** Opening Data for this task block **
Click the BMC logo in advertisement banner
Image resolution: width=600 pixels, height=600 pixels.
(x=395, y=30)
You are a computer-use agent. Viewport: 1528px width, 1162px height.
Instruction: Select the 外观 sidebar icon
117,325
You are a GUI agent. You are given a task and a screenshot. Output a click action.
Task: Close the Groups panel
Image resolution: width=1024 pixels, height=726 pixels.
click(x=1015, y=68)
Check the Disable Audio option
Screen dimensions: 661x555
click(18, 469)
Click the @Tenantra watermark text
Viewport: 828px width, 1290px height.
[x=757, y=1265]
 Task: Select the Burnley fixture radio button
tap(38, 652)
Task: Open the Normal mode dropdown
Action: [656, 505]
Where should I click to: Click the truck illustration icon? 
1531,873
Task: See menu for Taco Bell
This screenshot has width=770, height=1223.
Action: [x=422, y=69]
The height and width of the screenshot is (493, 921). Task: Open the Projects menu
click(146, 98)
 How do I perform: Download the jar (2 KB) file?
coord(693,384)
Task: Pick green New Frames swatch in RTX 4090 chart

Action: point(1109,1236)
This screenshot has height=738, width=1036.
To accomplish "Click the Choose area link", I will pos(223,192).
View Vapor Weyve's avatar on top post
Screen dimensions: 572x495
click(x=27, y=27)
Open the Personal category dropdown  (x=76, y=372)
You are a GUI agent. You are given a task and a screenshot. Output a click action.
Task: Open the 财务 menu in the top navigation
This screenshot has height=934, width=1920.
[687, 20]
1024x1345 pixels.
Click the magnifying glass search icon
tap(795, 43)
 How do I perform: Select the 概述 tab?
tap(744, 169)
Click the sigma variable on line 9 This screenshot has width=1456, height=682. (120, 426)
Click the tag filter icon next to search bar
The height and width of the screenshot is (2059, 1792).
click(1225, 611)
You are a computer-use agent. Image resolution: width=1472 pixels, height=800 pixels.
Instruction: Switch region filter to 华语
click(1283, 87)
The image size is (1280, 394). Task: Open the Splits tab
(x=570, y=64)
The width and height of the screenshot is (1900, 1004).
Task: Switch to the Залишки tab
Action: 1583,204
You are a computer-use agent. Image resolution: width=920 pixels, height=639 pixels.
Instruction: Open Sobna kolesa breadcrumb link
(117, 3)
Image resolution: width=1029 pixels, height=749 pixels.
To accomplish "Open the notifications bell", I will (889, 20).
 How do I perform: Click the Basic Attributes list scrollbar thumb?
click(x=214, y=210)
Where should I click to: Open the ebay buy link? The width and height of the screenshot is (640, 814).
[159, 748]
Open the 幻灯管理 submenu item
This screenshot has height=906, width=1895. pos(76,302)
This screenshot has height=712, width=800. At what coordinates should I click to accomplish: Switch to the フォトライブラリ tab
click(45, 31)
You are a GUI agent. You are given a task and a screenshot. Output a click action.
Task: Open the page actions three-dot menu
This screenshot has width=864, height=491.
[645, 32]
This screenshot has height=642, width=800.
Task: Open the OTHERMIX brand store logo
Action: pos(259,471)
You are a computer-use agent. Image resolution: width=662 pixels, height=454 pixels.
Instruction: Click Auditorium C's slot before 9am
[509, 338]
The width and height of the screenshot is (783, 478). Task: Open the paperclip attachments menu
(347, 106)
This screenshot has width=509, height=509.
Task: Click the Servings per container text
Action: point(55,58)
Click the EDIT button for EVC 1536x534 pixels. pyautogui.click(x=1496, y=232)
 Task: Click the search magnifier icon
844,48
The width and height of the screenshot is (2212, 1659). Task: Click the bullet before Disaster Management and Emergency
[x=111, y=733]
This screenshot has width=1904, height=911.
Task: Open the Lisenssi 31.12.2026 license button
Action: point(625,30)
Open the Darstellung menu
** Closing Data for this task block **
### How to complete this task
For each line in the data that contains the string "agent", give a copy of that line.

### The completed task
You are a computer-use agent. Viewport: 1528px width, 1162px height.
You are a GUI agent. You are given a task and a screenshot. Output a click action.
You are a GUI agent. You are given a task and a screenshot. Output a click action.
You are a computer-use agent. Image resolution: width=1472 pixels, height=800 pixels.
You are a computer-use agent. Image resolution: width=920 pixels, height=639 pixels.
You are a GUI agent. You are given a task and a screenshot. Output a click action.
You are a computer-use agent. Image resolution: width=662 pixels, height=454 pixels.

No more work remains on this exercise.